I hope this helps illustrate and provides more clarity on what the configuration means from a subscriber's experience and helps you determine when you want to allow or not allow this redemption behavior.
Finally, some StoreKit considerations.
With the original StoreKit API and StoreKit 2, you can see any redeemed offers using the type and identifier found with the transaction or renewal info.
Offer Codes are type three and the identifier will contain the unique string you added in App Store Connect for each of your configured offers.
If you have a server-to-server setup, you can get this information using VerifyReceipt, App Store Server API, and Server Notifications Version 2.
Make sure you're parsing the type OFFER_REDEEMED notifications with their corresponding subtype.
In summary of today's session, custom codes are now available and can be used for campaigns that require wide distribution.
Test interrupted purchases and your redemption code experience by leveraging Sandbox.
Consider implementing a redemption flow within your app for the best customer experience.

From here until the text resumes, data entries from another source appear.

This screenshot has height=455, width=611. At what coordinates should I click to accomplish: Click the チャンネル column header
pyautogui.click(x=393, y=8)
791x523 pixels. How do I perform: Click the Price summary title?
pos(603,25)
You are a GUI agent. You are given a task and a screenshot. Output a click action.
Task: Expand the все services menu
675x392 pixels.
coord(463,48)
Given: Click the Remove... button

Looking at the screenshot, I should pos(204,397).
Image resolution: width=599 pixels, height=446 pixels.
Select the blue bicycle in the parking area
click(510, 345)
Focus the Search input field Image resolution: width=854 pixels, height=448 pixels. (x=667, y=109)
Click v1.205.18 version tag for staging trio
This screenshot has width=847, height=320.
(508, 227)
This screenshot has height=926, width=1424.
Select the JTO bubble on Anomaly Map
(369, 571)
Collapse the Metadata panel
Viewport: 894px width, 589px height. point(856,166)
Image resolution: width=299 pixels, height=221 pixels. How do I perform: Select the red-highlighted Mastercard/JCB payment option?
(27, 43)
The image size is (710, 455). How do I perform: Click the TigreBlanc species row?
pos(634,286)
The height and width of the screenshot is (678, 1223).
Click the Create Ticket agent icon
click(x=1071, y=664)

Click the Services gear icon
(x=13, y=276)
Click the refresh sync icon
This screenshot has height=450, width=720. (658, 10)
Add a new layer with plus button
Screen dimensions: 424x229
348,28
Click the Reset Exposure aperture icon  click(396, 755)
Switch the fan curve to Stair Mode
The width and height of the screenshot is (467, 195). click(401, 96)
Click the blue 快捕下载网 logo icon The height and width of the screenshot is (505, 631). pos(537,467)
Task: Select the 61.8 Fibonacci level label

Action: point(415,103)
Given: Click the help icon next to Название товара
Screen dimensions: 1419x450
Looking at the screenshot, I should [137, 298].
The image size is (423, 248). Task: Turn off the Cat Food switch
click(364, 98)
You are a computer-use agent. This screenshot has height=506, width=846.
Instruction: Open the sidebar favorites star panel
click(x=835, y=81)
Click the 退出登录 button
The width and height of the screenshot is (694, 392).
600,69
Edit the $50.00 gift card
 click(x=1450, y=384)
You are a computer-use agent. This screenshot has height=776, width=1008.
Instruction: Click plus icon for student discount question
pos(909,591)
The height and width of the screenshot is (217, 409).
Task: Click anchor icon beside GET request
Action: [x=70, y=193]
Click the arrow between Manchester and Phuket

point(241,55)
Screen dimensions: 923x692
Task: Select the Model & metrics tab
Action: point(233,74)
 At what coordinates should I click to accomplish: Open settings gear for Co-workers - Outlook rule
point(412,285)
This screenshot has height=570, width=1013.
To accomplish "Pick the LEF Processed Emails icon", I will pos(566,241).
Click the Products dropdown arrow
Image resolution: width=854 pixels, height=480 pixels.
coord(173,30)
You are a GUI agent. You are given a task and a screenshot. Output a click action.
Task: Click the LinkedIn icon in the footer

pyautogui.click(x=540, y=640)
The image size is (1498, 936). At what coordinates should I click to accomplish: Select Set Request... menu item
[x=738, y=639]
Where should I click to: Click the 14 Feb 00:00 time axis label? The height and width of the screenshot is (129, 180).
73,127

Clearly communicate offer details, eligibility requirements, and how to redeem in your communications, including that customers can only redeem on iOS 14.2 or later.
If you're looking for more information or would like to reference what we discussed today, do visit our Developer website, which is an excellent resource that you can reference at any time.
With that, I'd like to conclude today's presentation.
We're very excited to launch these new features and can't wait to see what you do with them.